Advanced Topics in Computer Science

Unit 4 - Linear Data Structures

Table of Contents

  1. Overview: Abstract Data Types, and the Stack
  2. Linear Data Structures: Queue
  3. Linear Data Structures: Deque
  4. Linear Data Structures: Linked List

4.1. Overview - The Stack class

There are lots of different types of linear data structures: collections of data where order is important. When we put an item at the beginning of a list in Python, we expect it to stay at the beginning of the list. (That wouldn't be the case with a dictionary or a set.) Other examples of linear data structures include the stack, the queue, the deque and the linked list.

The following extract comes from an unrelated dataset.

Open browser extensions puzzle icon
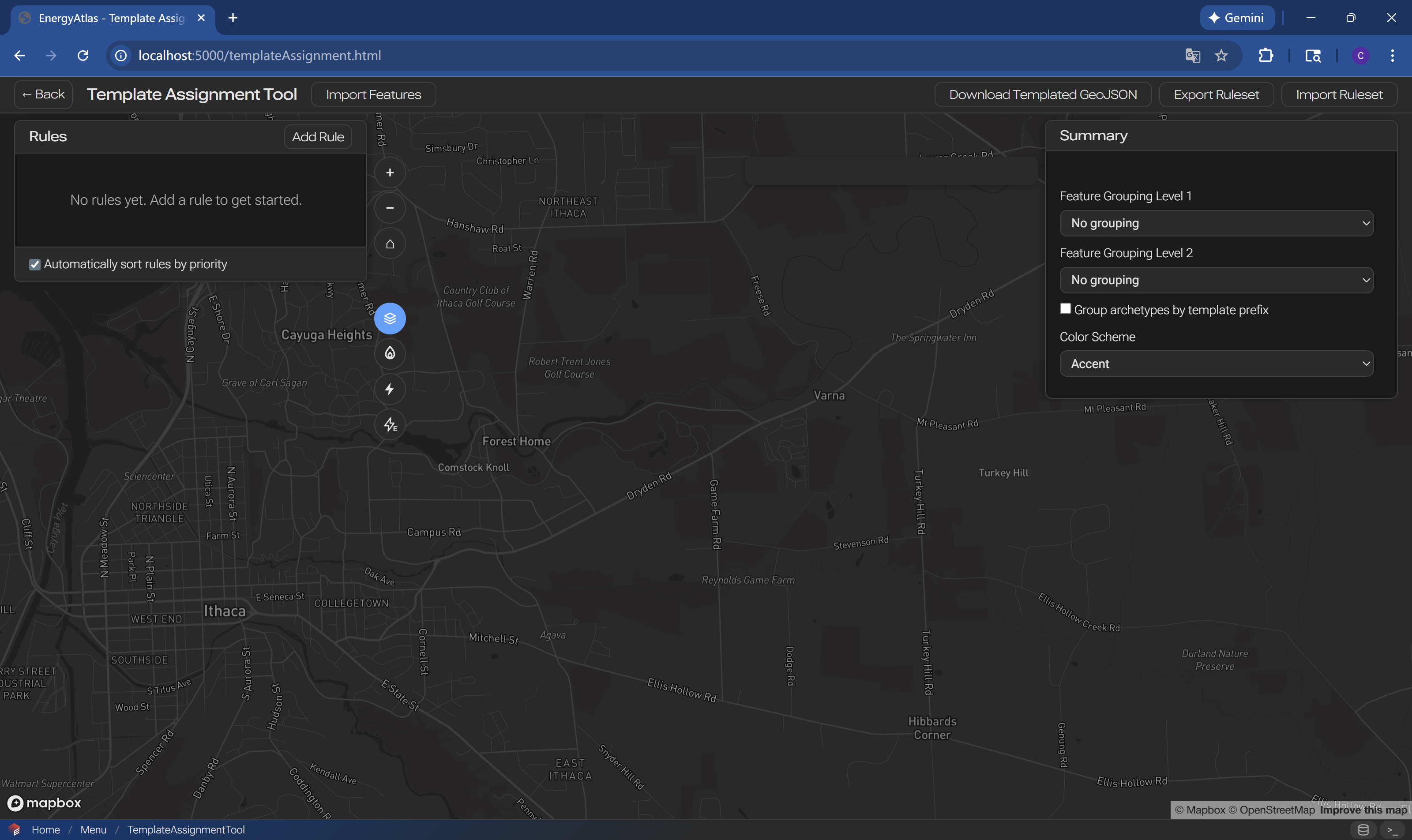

These linear data structures, which we will soon define, are each an example of an abstract data type (ADT). An ADT is defined in terms of its functions in a "language-agnostic" way. A stack, for example, we'll define first, and then we'll implement the structure in Python. Note that we can also implement an ADT in Java, in JavaScript, in C++, in BASIC, LISP, etc. The implementation is specific to the language, but the abstract data type itself is independent of that.

4.1.1. The Stack

Abstract Data Structure: Stack

A stack is a linear data structure in which items are always added to and removed from the same end. A stack can be visualized as a literal stack of items placed on a table. The first item is placed on the table, then a second item placed on top of the first, then a third placed on top of the second. When the items are removed from the stack, the "top" item is removed first (the third item, or last item placed there), then the second one, and finally the first item.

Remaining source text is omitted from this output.